On the other hand, a curative influence in previously subsisting hysteria has been assigned to pregnancy. This in fact only occurs in cases in which the hysterical manifestations have been evoked by influences which are counteracted or removed by the occurrence of pregnancy, such, for instance, as intense longing to bear a child, dissatisfaction with the existing circumstances of married life, etc. Conversely, it is by no means unusual to observe that, in patients who have previously suffered from hysteria, the attacks become more frequent during pregnancy, and that other nervous disturbances associated with the hysteria become more prominent; hysterical paralysis, even, may appear. Very variable also is the influence of pregnancy in epileptics. Most commonly, indeed, a certain quiescence sets in, the attacks becoming less frequent and less severe; but the reverse of this is at times observed. In the domain of the sense organs we observe amblyopia and hemianopia, deafness, and tinnitus aurium, and disorders of taste; all these appear as pure nervous disturbances without known anatomical basis (Windscheid).
Finally, among neuroses, tetany may be mentioned.

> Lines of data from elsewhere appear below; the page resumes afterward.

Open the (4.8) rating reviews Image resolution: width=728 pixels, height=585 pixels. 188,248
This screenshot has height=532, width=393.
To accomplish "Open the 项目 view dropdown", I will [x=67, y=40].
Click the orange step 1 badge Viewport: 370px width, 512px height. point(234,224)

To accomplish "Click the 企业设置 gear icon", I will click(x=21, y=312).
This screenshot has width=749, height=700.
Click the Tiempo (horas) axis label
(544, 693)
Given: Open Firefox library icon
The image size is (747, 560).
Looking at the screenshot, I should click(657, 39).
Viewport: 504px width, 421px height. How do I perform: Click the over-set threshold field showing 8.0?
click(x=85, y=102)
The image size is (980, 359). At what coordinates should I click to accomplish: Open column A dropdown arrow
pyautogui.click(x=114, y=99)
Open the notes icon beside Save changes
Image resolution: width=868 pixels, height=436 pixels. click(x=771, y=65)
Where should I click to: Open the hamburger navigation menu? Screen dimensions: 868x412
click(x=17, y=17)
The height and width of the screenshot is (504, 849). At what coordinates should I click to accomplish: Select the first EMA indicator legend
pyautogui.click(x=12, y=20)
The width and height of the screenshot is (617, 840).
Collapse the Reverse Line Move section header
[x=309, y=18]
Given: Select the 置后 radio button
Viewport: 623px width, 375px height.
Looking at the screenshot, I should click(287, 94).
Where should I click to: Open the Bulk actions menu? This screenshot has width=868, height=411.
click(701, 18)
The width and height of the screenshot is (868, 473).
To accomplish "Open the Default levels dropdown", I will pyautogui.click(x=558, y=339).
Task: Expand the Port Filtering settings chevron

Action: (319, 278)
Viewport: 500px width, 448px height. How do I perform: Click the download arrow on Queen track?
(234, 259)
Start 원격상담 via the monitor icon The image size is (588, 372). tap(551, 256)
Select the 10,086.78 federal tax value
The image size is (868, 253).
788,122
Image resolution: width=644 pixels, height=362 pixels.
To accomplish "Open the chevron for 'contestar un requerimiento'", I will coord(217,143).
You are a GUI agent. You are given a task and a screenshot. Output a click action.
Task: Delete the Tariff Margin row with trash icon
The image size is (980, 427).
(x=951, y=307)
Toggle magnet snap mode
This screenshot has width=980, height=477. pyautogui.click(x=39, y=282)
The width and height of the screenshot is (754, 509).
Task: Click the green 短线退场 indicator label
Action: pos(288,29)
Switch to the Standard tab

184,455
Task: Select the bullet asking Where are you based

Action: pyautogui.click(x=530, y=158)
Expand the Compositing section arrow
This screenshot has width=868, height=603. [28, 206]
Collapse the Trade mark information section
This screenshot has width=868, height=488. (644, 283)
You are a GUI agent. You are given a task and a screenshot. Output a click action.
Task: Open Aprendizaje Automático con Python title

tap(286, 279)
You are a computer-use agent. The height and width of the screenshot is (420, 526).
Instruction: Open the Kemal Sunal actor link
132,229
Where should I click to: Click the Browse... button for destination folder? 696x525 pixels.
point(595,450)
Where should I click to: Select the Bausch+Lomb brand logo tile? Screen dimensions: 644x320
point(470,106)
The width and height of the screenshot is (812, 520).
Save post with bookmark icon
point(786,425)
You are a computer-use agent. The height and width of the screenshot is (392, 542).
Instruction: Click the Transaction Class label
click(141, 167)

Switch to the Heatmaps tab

In women, this disease occurs almost exclusively during pregnancy and the puerperal state, in the form of paroxysmal spasm, affecting chiefly the extremities, and especially the hands; the spasm is bilateral, tonic in character, and painful. The tetany of pregnancy usually runs a favourable course.
The slighter forms of mental disorder consist of perversions of taste and smell. Of actual psychoses occurring during pregnancy, the commonest forms are melancholia and mania. The former condition, which, according to Ripping, occurs in 84.4 per cent. of the cases, is usually very severe, and is characterized by a peculiar dreamy condition; it often leads to suicide, or to infanticide immediately after parturition. The psychoses of pregnancy are seen with greater frequency in the second half of pregnancy, they occur especially in primiparæ, and are also commoner in unmarried women. The prognosis is on the whole an unfavorable one; sometimes, indeed, the mental disorder terminates with the pregnancy, but in other cases it continues during the puerperium. Mental alienation occurring in the early months of pregnancy is apt to be less severe and to permit of a more favorable prognosis, than that which makes its appearance during the later months or at the end of the pregnancy.
In 32 cases of insanity of pregnancy recorded by Ripping, 8 cases occurred in the first pregnancy, 5 in the second, 6 in the third, 3 in the fourth, 4 in the fifth, 1 in the sixth, 1 in the seventh, 3 in the eighth, 1 in the tenth. Of these women
3 became affected in the 1st month[[41]] of pregnancy.
4 became affected in the 2d month of pregnancy.
1 became affected in the 3d month of pregnancy.
2 became affected in the 4th month of pregnancy.
1 became affected in the 5th month of pregnancy.
0 became affected in the 6th month of pregnancy.